> PROBIER ES AUS: Gib aus dem Artikel über die Festnahme von Andrej H. alles von „Auch Florian Wilde, Historiker“ bis hinunter zu „und G 8-AktivistInnen.“ wortgetreu wieder.

Schlau genug für militante Texte
In einem Brandbrief wandte sich die sonst wenig alarmistische "Rosa-Luxemburg-Stiftung" in Bremen am Samstag an ihre Unterstützer. Der Grund: Andrej H., ehemaliger Stipendiat der Stiftung, war Ende Juli unter dem Verdacht, Mitglied der "militanten gruppe" (MG) zu sein, in Berlin festgenommen worden.
Empört zeigte sich die RLS über die "Indizien", die zur Festnahme H.s führten. H. habe 1998 eine Abhandlung veröffentlicht, die Phrasen enthalte, die in Texten der MG verwendet werden, so die Bundesanwaltschaft (BAW). Zudem sei er "intellektuell in der Lage, die anspruchsvollen Texte der MG zu verfassen". Schließlich stünden ihm "als Mitarbeiter eines Forschungszentrums Bibliotheken zur Verfügung, die er unauffällig nutzen kann, um die zur Erstellung der Texte der MG erforderlichen Recherchen durchzuführen".
"Furcht erregend", nennt der Bremer Ökonom Jörg Huffschmidt die Argumente der BAW. Für Huffschmidt, bei der RLS für die Bremer Stipendiaten verantwortlich, stünden damit "wissenschaftlich Tätige unter Totalverdacht". Der Staat übe eine "dramatische Einschränkung bürgerlicher Freiheiten" aus. Er sei "verblüfft" über die "Unverfrorenheit" der BAW.
Auch Florian Wilde, Historiker aus Hamburg, bezieht derzeit ein Promotionsstipendium der RLS. Sein Thema, der historische Kommunismus, könne theoretisch gleichfalls "jederzeit von der MG aufgegriffen werden". Offensichtlich wolle der Staat unterbinden, "dass wissenschaftliche Forschung einen Beitrag zu sozialen Bewegungen" leiste, so Wilde. "Die Globalisierungskritik der letzten Jahre, die Proteste gegen Hartz IV, dann der G 8-Gipfel: Widerstand erlebt eine Renaissance, und dieser braucht ein theoretisches Fundament." Zwar sei die "militante gruppe" "nicht unbedingt ein Paradebeispiel für soziale Bewegungen", doch die Repression gegen sie stehe im Kontext der Repression gegen die Hartz IV- und G 8-AktivistInnen.

Extrahierte Dateneinträge:
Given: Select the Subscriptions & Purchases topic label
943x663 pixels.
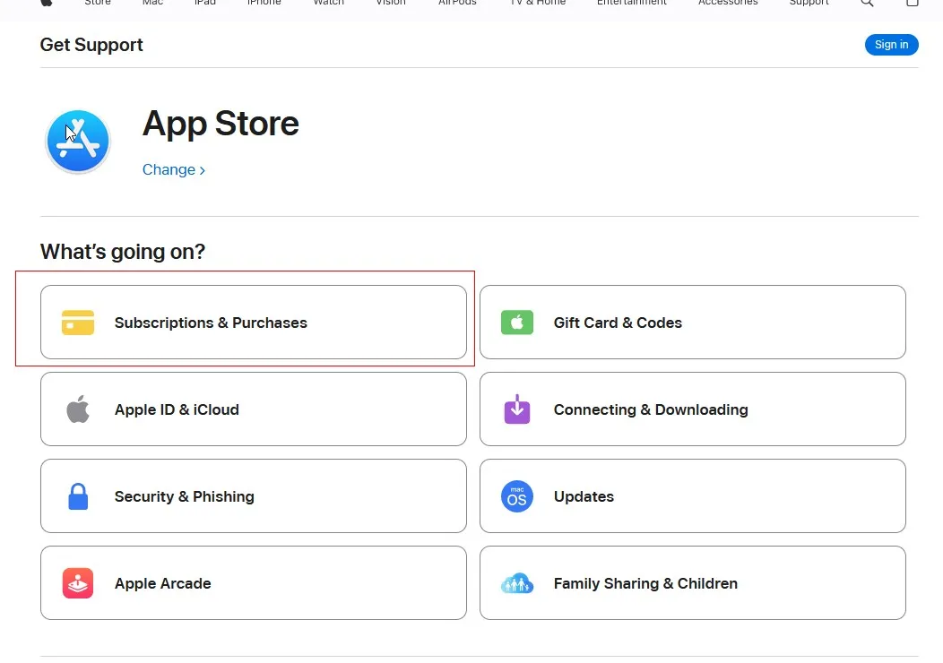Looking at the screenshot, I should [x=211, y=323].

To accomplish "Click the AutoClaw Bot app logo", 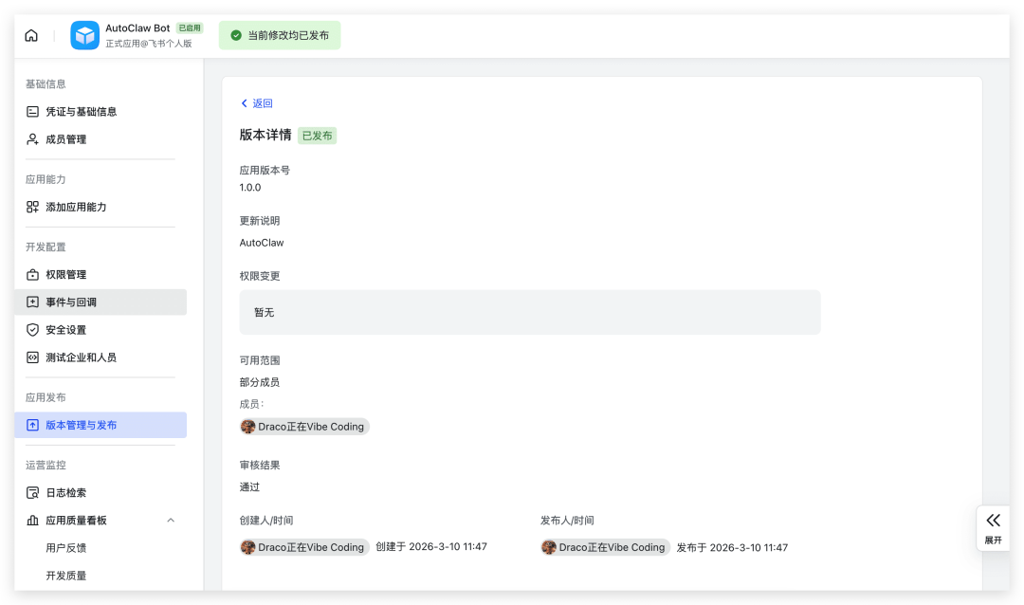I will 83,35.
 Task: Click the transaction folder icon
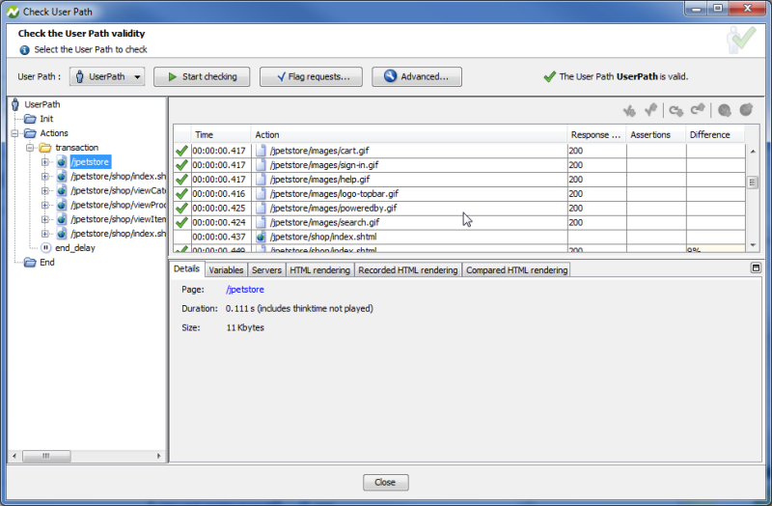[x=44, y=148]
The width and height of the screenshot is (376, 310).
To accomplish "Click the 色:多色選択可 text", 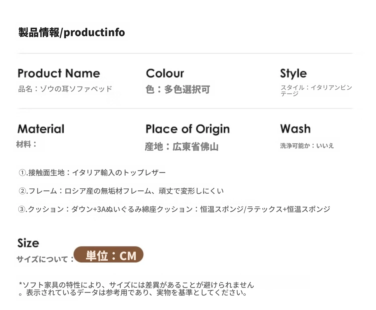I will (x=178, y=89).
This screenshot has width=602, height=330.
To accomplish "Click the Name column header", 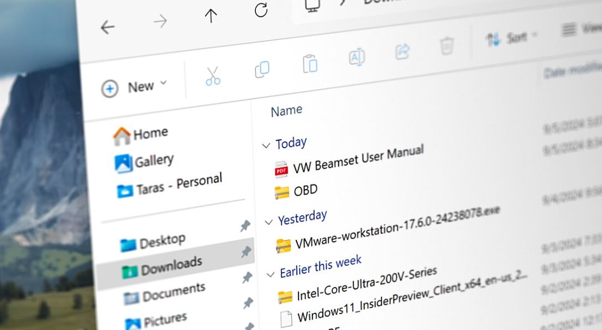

> ANTWORT ZUR ÜBUNG:
Auch Florian Wilde, Historiker aus Hamburg, bezieht derzeit ein Promotionsstipendium der RLS. Sein Thema, der historische Kommunismus, könne theoretisch gleichfalls "jederzeit von der MG aufgegriffen werden". Offensichtlich wolle der Staat unterbinden, "dass wissenschaftliche Forschung einen Beitrag zu sozialen Bewegungen" leiste, so Wilde. "Die Globalisierungskritik der letzten Jahre, die Proteste gegen Hartz IV, dann der G 8-Gipfel: Widerstand erlebt eine Renaissance, und dieser braucht ein theoretisches Fundament." Zwar sei die "militante gruppe" "nicht unbedingt ein Paradebeispiel für soziale Bewegungen", doch die Repression gegen sie stehe im Kontext der Repression gegen die Hartz IV- und G 8-AktivistInnen.